CDC Platform
EDUCATION
- CDC advocates effective financing of the CPEC by the legislature.
The California Postsecondary Education Commission provides numerous
important services to the legislature on aspects on educational
studies, campuses, additional courses of study, and other important
educational issues. Since the Commission is formed by trustees and
regents from California’s public and private college and universities,
the Commission is in an exceptional position to coordinate and to
recommend to the legislature on all aspects of postsecondary education.
- A student should be encouraged to maintain his/her graduation
timeline. Therefore when transferring from a community college, it
should be state mandatory that all General Education requirements meet
the CSU and UC graduation requirements to avoid time loss and higher
tuition payments.
- A high school diploma from any public high school should meet
minimum statewide quality standards. A diploma from any high school in
California should signify that the student has mastered specific
educational and/or job-related skills regardless of the county or
school district in which the student resides.
- California’s public colleges must ensure adequate
teacher-preparation classroom space to respond to the state’s need for
teachers. California will need 300,000 new teachers to reach the next
generation. The practice of allowing “on the job training” teachers who
are on emergency credentials to teach our children is unacceptable. We
call on the legislature to fund adequate teacher education programs.
- Establish a Joint Assembly and Senate subcommittee to investigate
the health impacts of students transporting textbooks to and from
campuses. If found to be of negative impact, develop potential
solutions., i.e., more lockers, more textbooks, more online learning,
etc.
- CDC supports publicly-funded free pre-school for any student
between three and five years old (optional attendance). In this day and
age, our curriculum in elementary education have higher standards.
Quite a number of those pre-schoolers are not prepared to meet these
standards. So that all children can have equal opportunity to develop
the pre-K skills. Emerging educational research states that much of a
child’s learning curve is set before five years old.

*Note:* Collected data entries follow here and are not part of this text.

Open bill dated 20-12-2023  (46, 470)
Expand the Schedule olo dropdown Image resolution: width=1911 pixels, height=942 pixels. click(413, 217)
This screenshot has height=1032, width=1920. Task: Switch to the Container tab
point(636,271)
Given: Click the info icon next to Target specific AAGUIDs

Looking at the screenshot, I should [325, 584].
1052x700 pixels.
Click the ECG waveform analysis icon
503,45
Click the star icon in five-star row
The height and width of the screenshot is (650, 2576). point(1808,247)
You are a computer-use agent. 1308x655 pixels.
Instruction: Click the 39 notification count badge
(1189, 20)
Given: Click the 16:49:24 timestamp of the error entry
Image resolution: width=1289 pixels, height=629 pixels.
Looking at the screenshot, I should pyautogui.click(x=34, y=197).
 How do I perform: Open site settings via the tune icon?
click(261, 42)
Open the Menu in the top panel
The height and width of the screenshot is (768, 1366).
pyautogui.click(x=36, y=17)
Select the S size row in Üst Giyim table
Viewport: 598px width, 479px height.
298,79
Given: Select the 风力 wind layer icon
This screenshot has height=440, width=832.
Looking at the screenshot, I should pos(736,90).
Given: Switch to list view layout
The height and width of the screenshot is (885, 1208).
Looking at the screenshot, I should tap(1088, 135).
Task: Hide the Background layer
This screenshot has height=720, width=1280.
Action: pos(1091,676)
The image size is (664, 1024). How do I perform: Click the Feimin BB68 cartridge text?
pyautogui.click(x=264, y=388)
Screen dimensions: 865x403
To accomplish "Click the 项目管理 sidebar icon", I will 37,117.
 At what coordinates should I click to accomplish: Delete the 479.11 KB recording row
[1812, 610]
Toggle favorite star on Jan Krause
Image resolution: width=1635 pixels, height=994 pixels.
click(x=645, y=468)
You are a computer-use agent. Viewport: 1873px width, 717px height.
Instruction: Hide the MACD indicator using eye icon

- CDC supports the continuance of a 20:1 class ratio for students in
grades K-3. Our focus continues to be literacy (every child able to
read by 3rd grade). We need to keep the class sizes small for the
teacher to give the one-on-one support to meet this focus.
- Establish mandatory minimum safety and security standards for all
public and private schools, to be administered at the local level
district-by-district. All students, teachers and staff have a right to
be educated and to work in a safe campus environment
- We continue to oppose vouchers. Further, we are in favor of quality and fiscal integrity assessments for home-school programs.
- The CDC advocates the incremental extension of the K-12 school year
from its present 180 days to 200 days. Educational research long ago
identified “time on task” as the most important variable in learning.
Other industrialized nations whose children outperform California
students all have longer school years than in California. To facilitate
smooth integration of a change of this sort, including meaningful
curriculum revision, extending the school year by a week at a time (5
days) is recommended. Adoption of an extended school year will have
significant fiscal implications which are acknowledged and supported by
this proposal.
- ASD programs should meet high standards for elementary, junior high
and high school, especially for expelled or incarcerated students. All
children have a right to the best education available. Students in
alternative, community and court schools should be provided with
education programs that best meet their learning styles, thereby
helping students to be productive members of society.
- All infrastructure-related tax increment, property tax or other
public funding, regardless of source, should be pooled at each County
Office of Education and redistributed by enrollment to schools within
that County, with no commingling of funds allowed at the local levels.
Schools that serve economically-strong families should not de facto
have better facilities than schools that serve economically-challenged
families. We believe in offering students a level playing field.
- Support a default college-preparation curriculum for all high
school students, with an opt-out option for teens who prefer a
different curriculum. Many parents and students need to be aware that
high school algebra and geometry are as essential for vocational
preparation/apprenticeship programs as they are for admission to UC and
CSU systems. So are writing and speaking skills. By making
college-preparation the default curriculum, more students will have
access to high paying jobs requiring these skills.
- It is important that schools, districts and teachers meet state
mandates. This can be accomplished through adequate funding by the
legislature of all state mandates. ADA should not be available until
State mandates have been met.
- Expand teacher preparation programs at public universities to
correlate to local teacher needs. Provide incentives to recruit HS
seniors and college students into teacher prep programs.
- School boards must ensure that all student facilities meet
state-set standards for school facilities, curriculum-quality and
textbook availability.
- Aggressively pursue support of educational and training programs
that facilitate welfare-to-work. Offer adequate education and training
programs for non-degree seeking adults and/or retraining / job loss /
layoffs. Provide state-funded or state-subsidized quality childcare
support for students in job training and retraining programs.
- Expand state-funded after-school programs to help keep kids busy and “off streets.”